▶ [To do] The listing below contains a span that opens with the line containing "How do I perform: Click the SNPS" and closes with the line containing "This screenshot has width=1512, height=448.". Return that span exactly.

▶ [Extracted records]
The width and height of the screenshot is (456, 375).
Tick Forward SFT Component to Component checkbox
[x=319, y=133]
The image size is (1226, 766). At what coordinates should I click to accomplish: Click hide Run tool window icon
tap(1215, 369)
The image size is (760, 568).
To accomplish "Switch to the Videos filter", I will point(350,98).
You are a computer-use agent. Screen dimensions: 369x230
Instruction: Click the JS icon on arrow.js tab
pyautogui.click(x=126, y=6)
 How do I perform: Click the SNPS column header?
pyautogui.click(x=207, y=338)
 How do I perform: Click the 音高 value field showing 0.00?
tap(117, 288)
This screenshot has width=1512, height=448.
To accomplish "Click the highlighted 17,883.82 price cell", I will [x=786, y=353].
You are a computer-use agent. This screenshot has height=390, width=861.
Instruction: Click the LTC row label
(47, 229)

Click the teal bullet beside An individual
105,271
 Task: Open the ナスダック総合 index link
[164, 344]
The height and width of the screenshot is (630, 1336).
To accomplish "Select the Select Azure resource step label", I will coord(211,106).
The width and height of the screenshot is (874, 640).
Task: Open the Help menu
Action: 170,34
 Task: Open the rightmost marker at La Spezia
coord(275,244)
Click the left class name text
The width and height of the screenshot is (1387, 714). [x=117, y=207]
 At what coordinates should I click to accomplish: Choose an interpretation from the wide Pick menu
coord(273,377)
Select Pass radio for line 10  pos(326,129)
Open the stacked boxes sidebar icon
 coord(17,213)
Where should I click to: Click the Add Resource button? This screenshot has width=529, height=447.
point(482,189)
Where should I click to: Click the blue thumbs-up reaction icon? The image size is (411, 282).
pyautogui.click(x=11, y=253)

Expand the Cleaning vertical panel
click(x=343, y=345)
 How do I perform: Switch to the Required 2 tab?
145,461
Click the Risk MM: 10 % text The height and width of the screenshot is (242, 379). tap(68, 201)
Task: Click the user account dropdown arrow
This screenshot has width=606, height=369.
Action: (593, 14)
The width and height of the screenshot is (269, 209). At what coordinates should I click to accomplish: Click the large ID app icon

▶ [Exercise result]
 How do I perform: Click the SNPS column header?
pyautogui.click(x=207, y=338)
 How do I perform: Click the 音高 value field showing 0.00?
tap(117, 288)
This screenshot has width=1512, height=448.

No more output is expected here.